Он начал раскачиваться, словно ветер налетел и здесь, внизу. Маленькое тельце было еще теплым. Он сидел и баюкал его, как своего медвежонка. Глупый кролик!
Зайцы, пожалуйста.
Он очнулся от грохота. Оказалось, он снова сидит, раскачиваясь, а стол уже завалился, бумаги рассыпались по комнате. Чернильница укатилась. Перо лежало в лужице чернильной крови.
Есть вещи, которые делают бессмысленными любые потери. Любые завоевания.
Зайцы, я вас прошу.
Он опустился на колени и начал собирать рассыпавшиеся листки. Колено пронзила острая боль. Осколки. Чернильница недалеко улетела.
Он начал собирать их в ладонь.
Медвежонка больше не было. Закрыв глаза, он мог бы снова увидеть, как Маша взбирается на ствол поваленной сосны, а медвежата (четверо... их было четверо) в косых лучах солнца, пробивающего сверху, играют и взбираются вслед за матерью.
Утро. И больше этого нет.
Выстрел. Сорвавшаяся птица мечется испуганно.

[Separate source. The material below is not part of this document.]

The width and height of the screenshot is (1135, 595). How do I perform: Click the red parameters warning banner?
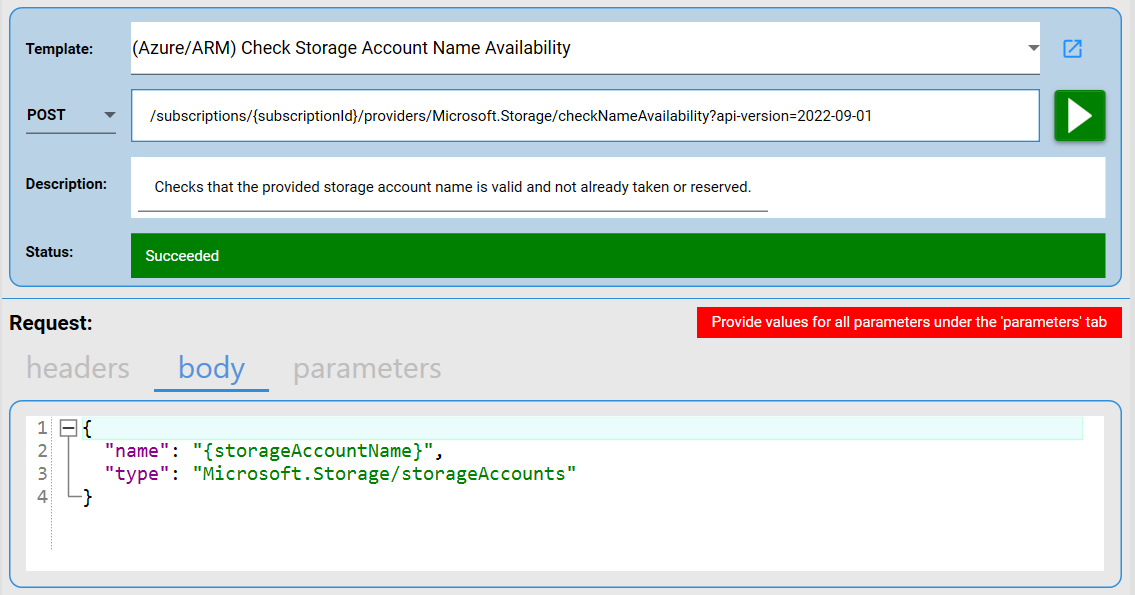908,322
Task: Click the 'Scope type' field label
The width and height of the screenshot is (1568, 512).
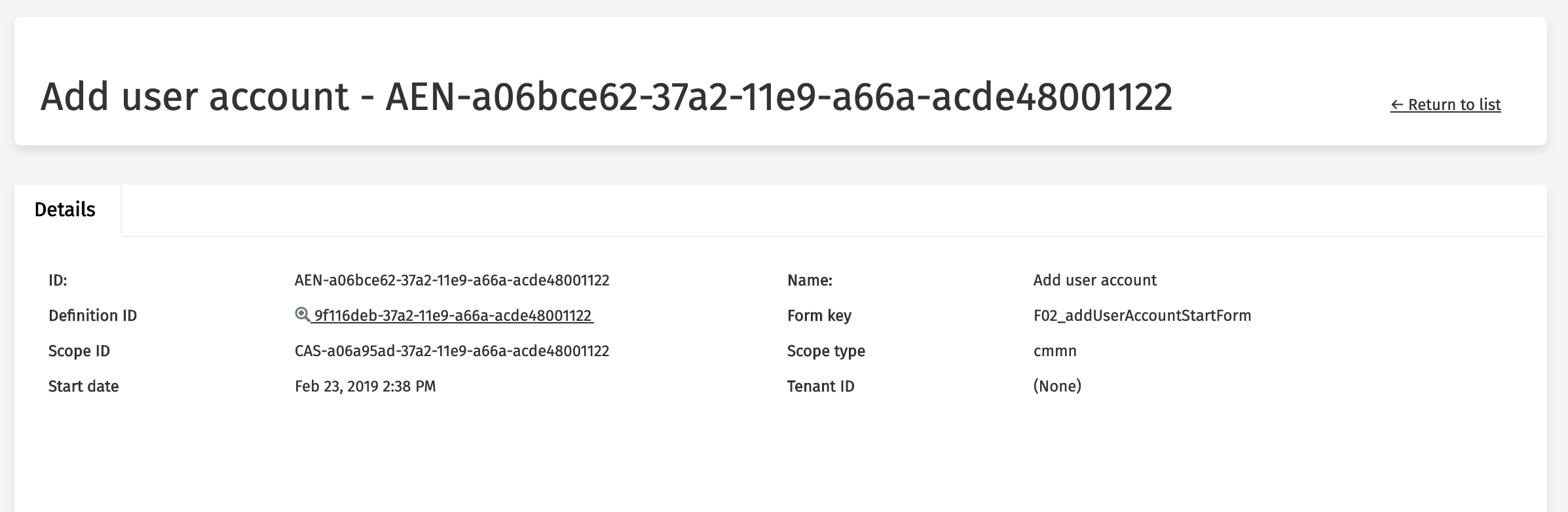Action: [826, 351]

Нет. Он открыл глаза. Поднял ладонь к лицу — внимательно рассмотрел. Кровь из вдавленного в ладонь осколка стекла смочила пальцы. Так же, как было с кроликом.
Он тогда держал на коленях теплые мохнатые тела и раскачивался. Зайцы, пожалуйста...
Зайцы, не надо. Теплый свет косо ложился на стволы сосен, на сухие оранжевые иглы.
...Баюкая своих медвежат.
Зайцы.
Не стреляйте.
Они выходили из леса, держа на весу дробовики. Наглые, смеющиеся. Стволы дымились.
Сосны раскачивались над его головой. Летали птицы.
Медведь в полной тишине смотрел, как растягивается и плывет перед ним картина леса. Длинные уши. Смех.
В следующее мгновение он почувствовал укол иголок между пальцами. И понял, что бежит. Сквозь выстрелы. Сквозь вспышки. Своим огромным, бесшумным трехсоткилограммовым весом разрезает действительность напополам.
Сквозь наглые улыбки. Сквозь кровь, кишки и тела. Пальцы погружаются в окровавленный мех.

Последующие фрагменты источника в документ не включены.